The problem when there are two big personalities like Bishop and Gray in the room is that everyone else comes to be viewed as a spare wheel. Enter Simon Harle. Despite jointly leading investments in Asciano, Petbarn, Healthscope, Inghams and DTZ, Harle has been overshadowed for years by Gray – to the extent that many of the country’s top private equity players know little about him.

“Of course Ben will be running around and saying to everyone, ‘All the time I was running TPG Australia, he was the number two,” says an industry insider. “He’s just trying to offset the ‘key man’ risk. But I would doubt very much it's a 33 per cent, 33 per cent, 33 per cent split between Gray, Bishop and Harle.”

BGH declined to comment on the compensation split, but a source close to the firm admitted that Gray and Bishop had put more equity into the venture.

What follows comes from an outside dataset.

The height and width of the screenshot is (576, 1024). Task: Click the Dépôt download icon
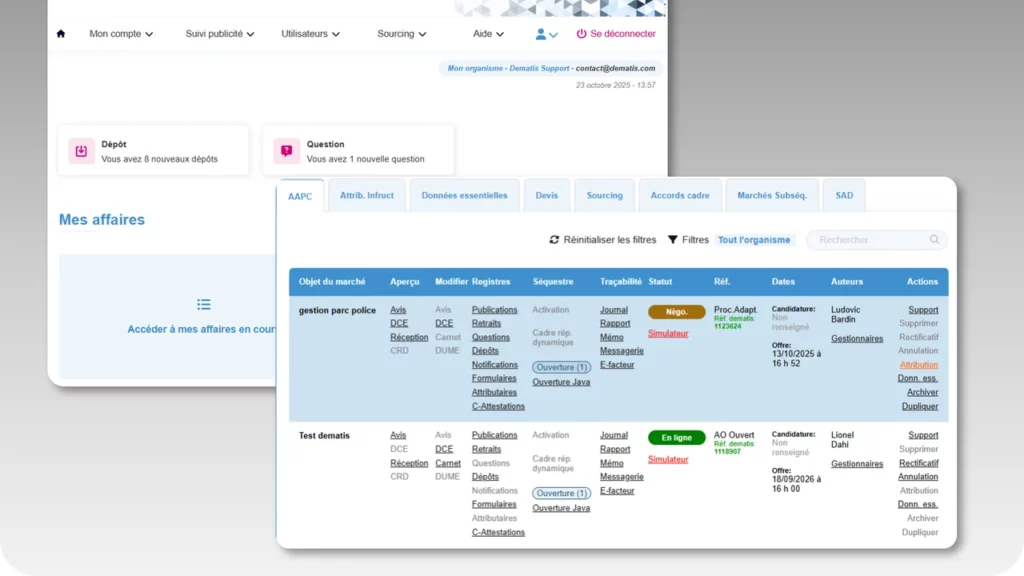pos(82,151)
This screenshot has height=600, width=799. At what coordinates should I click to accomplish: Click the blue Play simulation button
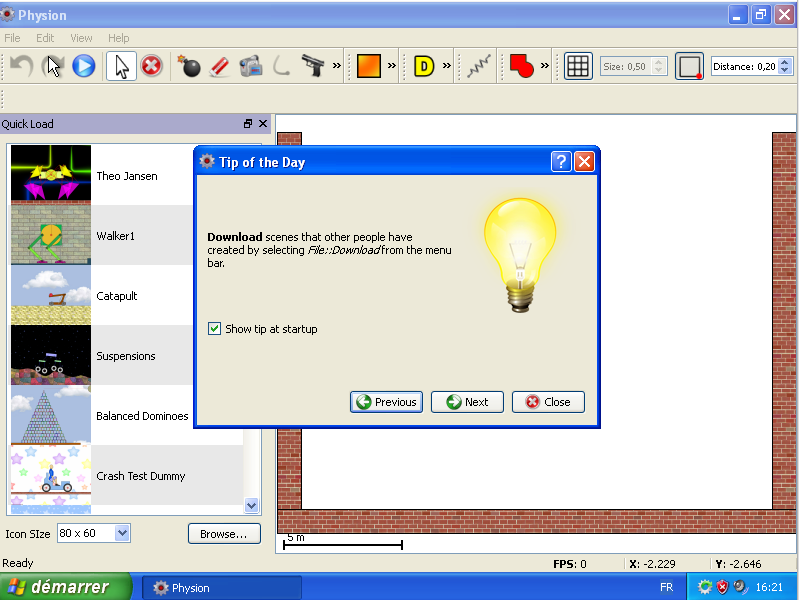[84, 66]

That said, a banker who knows the trio well warned against underestimating Harle. “I suggest you be careful about Simon,” he says. “He’s less well-known because he has never courted the press, but that doesn’t mean he’s not their equal founding partner.”

“Simon doesn’t talk to anyone,” agrees a friend. “He just works. But the fact that he’s been with Ben for 10 years speaks volumes.”

Beneath Gray, Harle and Bishop, sit seven partners and a dozen juniors, mostly mined from Goldman Sachs, Macquarie, UBS, and JP Morgan. But the firm’s star recruit to date is former Wesfarmers finance director Terry Bowen, BGH’s head of operation, who collected total remuneration of $6.7 million from the conglomerate last year.

With all this raw clout piled into one office, it remains to be seen whether BGH can deliver on its hype.

“The problem for them is how many $1 billion-plus LBOs [leveraged buyouts] are there in Australia?” says one private equity player.

Confident, connected and flush with cash, the trio will no doubt try to ferret them out - and, in the process, reshape corporate Australia as we know it.